Prezados Irmãos no Episcopado
Caros amigos

Dou boas-vindas aos Membros e aos Oficiais da International Commission on English in the Liturgy, no contexto do vosso encontro em Roma para celebrar o 50º aniversário da criação desta Comissão. Agradeço ao Arcebispo, D. Arthur Roche, Secretário da Congregação para o Culto Divino e a Disciplina dos Sacramentos, ex-Presidente da ICEL, as palavras que me dirigiu, apresentando todos vós. Através de vós, tenciono transmitir a minha saudação e a expressão da minha gratidão às Conferências episcopais por vós representadas, bem como aos consultores e aos funcionários que prestam o seu serviço nos trabalhos desta Comissão.
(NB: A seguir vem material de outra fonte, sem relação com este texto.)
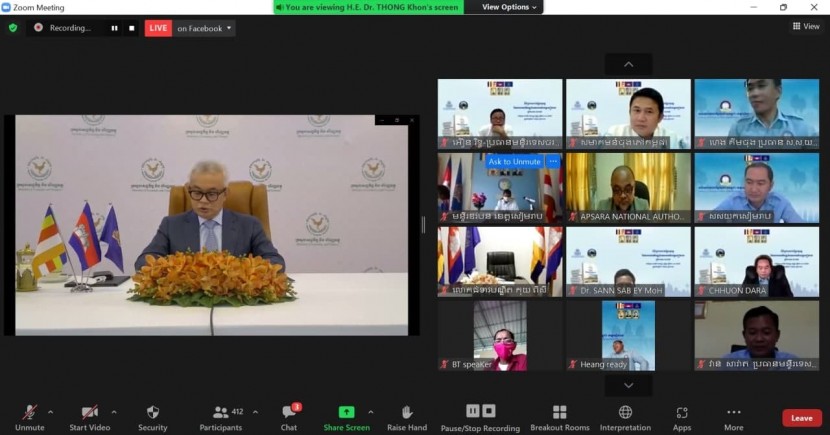The image size is (830, 435).
Task: Open the Participants panel
Action: click(x=221, y=412)

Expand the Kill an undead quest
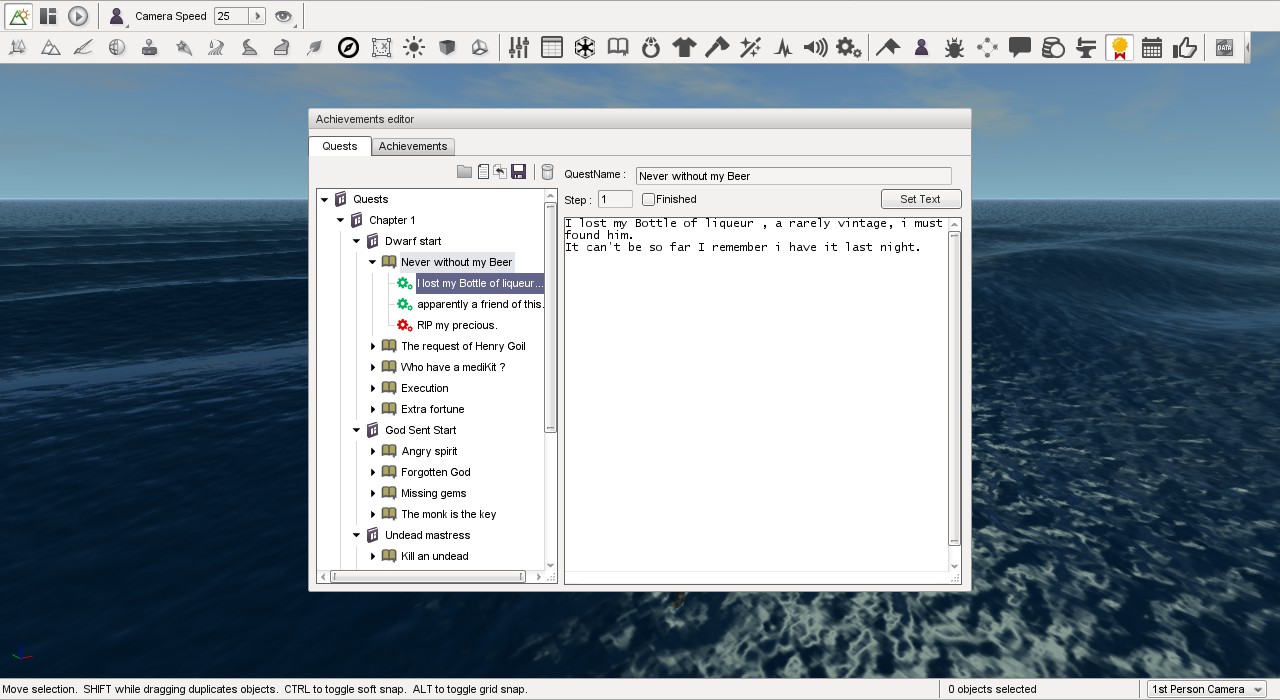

Fundada para contribuir e realizar a grandiosa renovação litúrgica invocada pela Constituição sobre a Sagrada Liturgia do Concílio Vaticano II, a ICEL é também um dos sinais do espírito de colegialidade episcopal que encontra expressão na Constituição dogmática do Concílio sobre a Igreja (cf. Lumen gentium, nn. 22-25). O corrente aniversário é uma ocasião para dar graças pelo trabalho imenso que a Comissão realizou ao longo destes últimos cinquenta anos, não apenas para predispor as traduções em língua inglesa dos textos da liturgia, mas também para progredir no estudo, na compreensão e na apropriação da rica tradição eucológica e sacramental da Igreja. A obra da Comissão contribuiu também de modo significativo para uma participação consciente, activa e devota na liturgia, como exige o Concílio, participação que — como Bento XVI justamente recordava — tem necessidade de ser entendida de forma ainda mais profunda, «a partir de uma maior consciência do mistério que é celebrado e da sua relação com a vida quotidiana» (Exortação Apostólica Sacramentum caritatis, 52). Os frutos do vosso trabalho serviram para dar forma à oração de inúmeros católicos, contribuindo inclusive para a compreensão da fé, para o exercício do sacerdócio comum dos fiéis e para a renovação do dinamismo evangelizador da Igreja, todos temas centrais no ensinamento conciliar. Na verdade, como frisava o Beato João Paulo II, «para muitas pessoas a mensagem do Concílio Vaticano II foi compreendido principalmente mediante a reforma litúrgica» (Carta Apostólica Vicesimus quintus annus, 12).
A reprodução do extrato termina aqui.